Segment Start: Data for this task

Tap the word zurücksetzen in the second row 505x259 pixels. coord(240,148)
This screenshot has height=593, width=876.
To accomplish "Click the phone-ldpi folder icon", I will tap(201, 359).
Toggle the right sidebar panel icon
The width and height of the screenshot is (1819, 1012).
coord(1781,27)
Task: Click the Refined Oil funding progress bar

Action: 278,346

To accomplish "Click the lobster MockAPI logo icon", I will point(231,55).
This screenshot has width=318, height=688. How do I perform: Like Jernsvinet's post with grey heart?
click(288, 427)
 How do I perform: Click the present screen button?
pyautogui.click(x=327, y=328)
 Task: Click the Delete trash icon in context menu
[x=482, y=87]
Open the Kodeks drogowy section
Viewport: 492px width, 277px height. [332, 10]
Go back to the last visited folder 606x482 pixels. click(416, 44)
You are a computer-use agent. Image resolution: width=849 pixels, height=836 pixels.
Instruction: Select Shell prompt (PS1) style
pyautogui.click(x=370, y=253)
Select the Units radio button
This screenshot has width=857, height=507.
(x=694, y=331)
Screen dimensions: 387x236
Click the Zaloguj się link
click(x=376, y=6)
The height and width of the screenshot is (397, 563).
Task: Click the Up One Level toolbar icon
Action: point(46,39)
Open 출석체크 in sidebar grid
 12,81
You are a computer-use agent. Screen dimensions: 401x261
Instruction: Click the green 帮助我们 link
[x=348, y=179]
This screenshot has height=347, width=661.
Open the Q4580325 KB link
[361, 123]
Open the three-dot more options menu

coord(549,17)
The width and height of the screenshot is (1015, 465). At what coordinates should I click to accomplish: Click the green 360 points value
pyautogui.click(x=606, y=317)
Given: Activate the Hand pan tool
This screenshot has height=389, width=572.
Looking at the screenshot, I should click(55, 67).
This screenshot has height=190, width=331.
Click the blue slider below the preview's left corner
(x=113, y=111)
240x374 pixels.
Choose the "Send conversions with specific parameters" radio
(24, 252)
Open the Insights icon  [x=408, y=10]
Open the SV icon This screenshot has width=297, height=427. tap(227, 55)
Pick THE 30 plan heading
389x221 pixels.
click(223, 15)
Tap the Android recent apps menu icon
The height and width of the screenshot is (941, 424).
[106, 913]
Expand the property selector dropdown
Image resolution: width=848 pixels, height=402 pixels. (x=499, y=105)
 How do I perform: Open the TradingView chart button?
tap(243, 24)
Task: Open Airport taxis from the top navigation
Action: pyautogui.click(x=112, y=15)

Segment End: Data for this task

__Task item__: In the listing above, transcribe exactly everything from the line containing "Screen dimensions: 387x236" down to the line containing "This screenshot has height=190, width=331.", including both and nothing more.

__Result of the exercise__:
Screen dimensions: 387x236
Click the Zaloguj się link
click(x=376, y=6)
The height and width of the screenshot is (397, 563).
Task: Click the Up One Level toolbar icon
Action: point(46,39)
Open 출석체크 in sidebar grid
 12,81
You are a computer-use agent. Screen dimensions: 401x261
Instruction: Click the green 帮助我们 link
[x=348, y=179]
This screenshot has height=347, width=661.
Open the Q4580325 KB link
[361, 123]
Open the three-dot more options menu

coord(549,17)
The width and height of the screenshot is (1015, 465). At what coordinates should I click to accomplish: Click the green 360 points value
pyautogui.click(x=606, y=317)
Given: Activate the Hand pan tool
This screenshot has height=389, width=572.
Looking at the screenshot, I should click(55, 67).
This screenshot has height=190, width=331.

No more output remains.